Expert Developer Guidance

The following was contributed by Timothy Lang and Dennis Buechler, June, 2023:

The Lightning Imaging Sensor (LIS) is an optically based spaceborne lightning detection instrument that has been hosted on two different platforms – the Tropical Rainfall Measuring Mission satellite (TRMM; 1998-2015; Kummerow et al. 1998) and the International Space Station (ISS; 2017-present; Blakeslee et al. 2020). The instrument consists of a high-speed camera (500-fps) that uses a narrowband filter around the 777.4-nm emission line, which enables detection of lightning during both day and night. Lightning is identified and mapped by differencing individual frames against a running-mean background. Lightning Events are defined as individual pixels that have valid signal above the background. Groups are collections of adjacent Events that occur in the same frame, and Flashes are spatiotemporally coherent sets of Groups. Spatial resolution of the instrument is ~4 km at nadir, with a field of view that is approximately 600x600 km2. Temporal resolution is 2 ms. Flash detection efficiency of TRMM LIS was ~70%. Detection efficiency of ISS LIS is somewhat lower (~60%), largely due to platform altitude and pointing angle differences, which reduce ISS LIS sensitivity.

Level 2 LIS data (Events, Groups, and Flashes) are provided as individual orbit granules. The primary data format is netCDF, though an older version of HDF (HDF4-EOS) is also provided to support legacy applications. Via integration of multiple orbits, and then correcting for viewing time and detection efficiency, global climatologies of lightning can be developed (Fig. 1). Relative to TRMM LIS, which covered ±38 latitude, ISS LIS extends the program of record for global coverage of lightning  to higher latitudes (up to ±55). Unfortunately, the two sensors did not overlap in orbit, so there is a couple year gap in the climatological record of tropical and subtropical lightning (Fig. 2).
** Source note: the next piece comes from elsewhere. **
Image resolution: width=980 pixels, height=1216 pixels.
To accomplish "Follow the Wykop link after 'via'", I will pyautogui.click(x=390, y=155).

TRMM LIS data have already undergone full quality control (QC) and are distributed by the NASA Global Hydrometeorology Resource Center (GHRC) Distributed Active Archive Center (DAAC). Because ISS LIS is an ongoing mission as of this writing, data are provided by GHRC as three different versions. The near-realtime (NRT) data are distributed as 2-minute granules, and are suitable for timely applications such as weather forecasting/monitoring. The non-quality-controlled (NQC) data are updated daily, and include the full orbit granules with no QC. Full QC data are updated approximately 3-6 months after they are obtained.

All QC LIS data have been reviewed manually by a LIS scientist. Daily browse imagery for both instruments are provided by the GHRC. Both instruments also provide background images as separate datasets. These are individual camera frames that update every 30-60 seconds, providing context about what LIS was viewing at the time (e.g., nighttime darkness; daytime cloud views; clear terrain, water, or coastlines; etc.). ISS LIS data contain viewtime corrections when ISS solar panels partially obstruct its field of view, which occurs periodically every orbit.
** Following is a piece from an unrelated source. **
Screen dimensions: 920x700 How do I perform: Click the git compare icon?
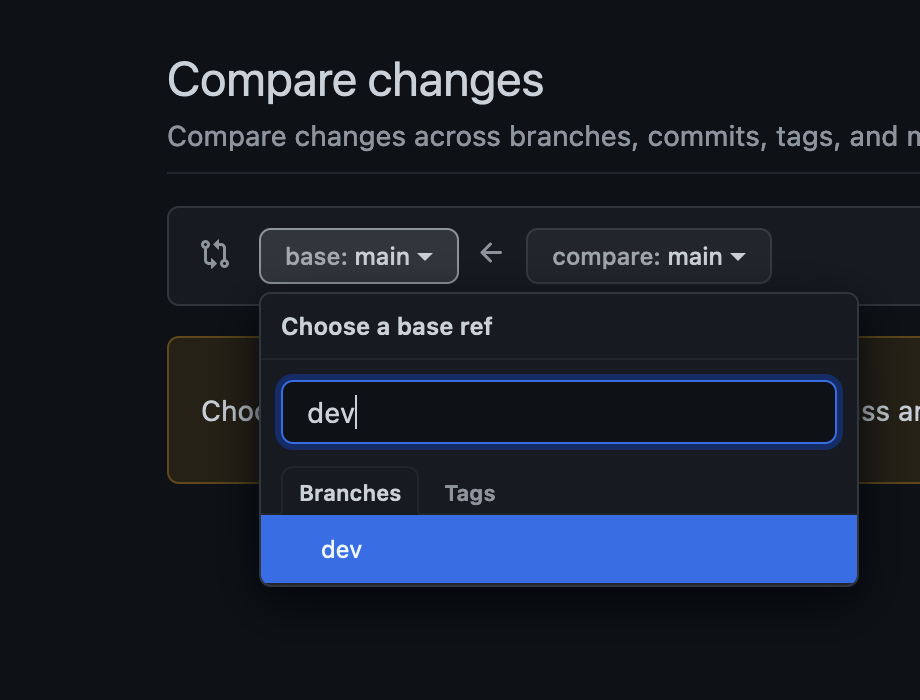click(x=215, y=256)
The ISS LIS mission is scheduled to end in December 2023. After the end of the ISS LIS mission, the TRMM and ISS LIS datasets will be reprocessed and harmonized with each other and the Optical Transient Detector dataset (OTD; 1995-2000; Christian et al. 2003). This will extend existing TRMM LIS and OTD climatologies (Cecil et al. 2014, Albrecht et al. 2016), creating a fully merged and harmonized ~28-year climate data record of global lightning from space.

 

 

Cite this page

Acknowledgement of any material taken from or knowledge gained from this page is appreciated:

Lang, Timothy & National Center for Atmospheric Research Staff (Eds). Last modified "The Climate Data Guide: Lightning data from the TRMM and ISS Lightning Image Sounder (LIS): Towards a global lightning Climate Data Record.” Retrieved from https://climatedataguide.ucar.edu/climate-data/lightning-data-trmm-and-iss-lightning-image-sounder-lis-towards-global-lightning on 2024-04-17.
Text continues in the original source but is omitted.